**Task details**
Give back each line of the listing precisely as written.

**Given entries**
============

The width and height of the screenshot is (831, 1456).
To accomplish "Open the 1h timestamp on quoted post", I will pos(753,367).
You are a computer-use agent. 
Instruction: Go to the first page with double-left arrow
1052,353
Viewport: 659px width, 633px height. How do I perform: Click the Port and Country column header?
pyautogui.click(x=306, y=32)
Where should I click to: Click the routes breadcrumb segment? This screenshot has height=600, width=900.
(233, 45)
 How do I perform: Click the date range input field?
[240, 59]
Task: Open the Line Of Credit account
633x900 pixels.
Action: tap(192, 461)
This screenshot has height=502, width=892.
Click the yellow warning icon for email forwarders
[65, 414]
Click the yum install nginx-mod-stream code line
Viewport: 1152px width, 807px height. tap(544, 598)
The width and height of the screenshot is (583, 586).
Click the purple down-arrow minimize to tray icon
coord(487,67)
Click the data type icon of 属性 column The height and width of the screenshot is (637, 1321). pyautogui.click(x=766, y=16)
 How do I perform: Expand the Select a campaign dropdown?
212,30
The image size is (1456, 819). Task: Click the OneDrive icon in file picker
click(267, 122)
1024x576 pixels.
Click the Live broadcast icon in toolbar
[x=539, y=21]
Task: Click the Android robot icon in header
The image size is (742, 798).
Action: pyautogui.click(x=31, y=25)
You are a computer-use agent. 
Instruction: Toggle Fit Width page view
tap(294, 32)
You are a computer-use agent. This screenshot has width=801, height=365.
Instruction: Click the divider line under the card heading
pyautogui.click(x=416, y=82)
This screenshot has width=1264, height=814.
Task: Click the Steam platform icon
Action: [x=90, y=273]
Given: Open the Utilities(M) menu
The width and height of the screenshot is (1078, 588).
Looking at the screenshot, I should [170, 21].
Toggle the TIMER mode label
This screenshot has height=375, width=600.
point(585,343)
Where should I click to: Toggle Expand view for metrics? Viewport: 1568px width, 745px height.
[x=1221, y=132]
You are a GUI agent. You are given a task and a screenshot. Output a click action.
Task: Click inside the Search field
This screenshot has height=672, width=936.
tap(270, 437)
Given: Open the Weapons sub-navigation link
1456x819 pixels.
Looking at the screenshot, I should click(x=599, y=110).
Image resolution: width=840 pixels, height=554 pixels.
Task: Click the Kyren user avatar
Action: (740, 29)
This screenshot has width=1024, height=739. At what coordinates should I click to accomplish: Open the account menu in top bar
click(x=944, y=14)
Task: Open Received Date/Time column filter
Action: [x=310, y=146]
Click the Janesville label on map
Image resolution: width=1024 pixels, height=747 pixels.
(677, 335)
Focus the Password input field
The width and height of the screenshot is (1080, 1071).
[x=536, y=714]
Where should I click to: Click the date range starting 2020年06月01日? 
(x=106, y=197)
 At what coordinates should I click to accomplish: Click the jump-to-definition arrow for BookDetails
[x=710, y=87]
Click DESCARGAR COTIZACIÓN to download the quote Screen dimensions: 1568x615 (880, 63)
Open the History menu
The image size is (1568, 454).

============

**Result**
The width and height of the screenshot is (831, 1456).
To accomplish "Open the 1h timestamp on quoted post", I will pos(753,367).
You are a computer-use agent. 
Instruction: Go to the first page with double-left arrow
1052,353
Viewport: 659px width, 633px height. How do I perform: Click the Port and Country column header?
pyautogui.click(x=306, y=32)
Where should I click to: Click the routes breadcrumb segment? This screenshot has height=600, width=900.
(233, 45)
 How do I perform: Click the date range input field?
[240, 59]
Task: Open the Line Of Credit account
633x900 pixels.
Action: tap(192, 461)
This screenshot has height=502, width=892.
Click the yellow warning icon for email forwarders
[65, 414]
Click the yum install nginx-mod-stream code line
Viewport: 1152px width, 807px height. tap(544, 598)
The width and height of the screenshot is (583, 586).
Click the purple down-arrow minimize to tray icon
coord(487,67)
Click the data type icon of 属性 column The height and width of the screenshot is (637, 1321). pyautogui.click(x=766, y=16)
 How do I perform: Expand the Select a campaign dropdown?
212,30
The image size is (1456, 819). Task: Click the OneDrive icon in file picker
click(267, 122)
1024x576 pixels.
Click the Live broadcast icon in toolbar
[x=539, y=21]
Task: Click the Android robot icon in header
The image size is (742, 798).
Action: pyautogui.click(x=31, y=25)
You are a computer-use agent. 
Instruction: Toggle Fit Width page view
tap(294, 32)
You are a computer-use agent. This screenshot has width=801, height=365.
Instruction: Click the divider line under the card heading
pyautogui.click(x=416, y=82)
This screenshot has width=1264, height=814.
Task: Click the Steam platform icon
Action: [x=90, y=273]
Given: Open the Utilities(M) menu
The width and height of the screenshot is (1078, 588).
Looking at the screenshot, I should [170, 21].
Toggle the TIMER mode label
This screenshot has height=375, width=600.
point(585,343)
Where should I click to: Toggle Expand view for metrics? Viewport: 1568px width, 745px height.
[x=1221, y=132]
You are a GUI agent. You are given a task and a screenshot. Output a click action.
Task: Click inside the Search field
This screenshot has height=672, width=936.
tap(270, 437)
Given: Open the Weapons sub-navigation link
1456x819 pixels.
Looking at the screenshot, I should click(x=599, y=110).
Image resolution: width=840 pixels, height=554 pixels.
Task: Click the Kyren user avatar
Action: (740, 29)
This screenshot has width=1024, height=739. At what coordinates should I click to accomplish: Open the account menu in top bar
click(x=944, y=14)
Task: Open Received Date/Time column filter
Action: [x=310, y=146]
Click the Janesville label on map
Image resolution: width=1024 pixels, height=747 pixels.
(677, 335)
Focus the Password input field
The width and height of the screenshot is (1080, 1071).
[x=536, y=714]
Where should I click to: Click the date range starting 2020年06月01日? 
(x=106, y=197)
 At what coordinates should I click to accomplish: Click the jump-to-definition arrow for BookDetails
[x=710, y=87]
Click DESCARGAR COTIZACIÓN to download the quote Screen dimensions: 1568x615 (880, 63)
Open the History menu
The image size is (1568, 454).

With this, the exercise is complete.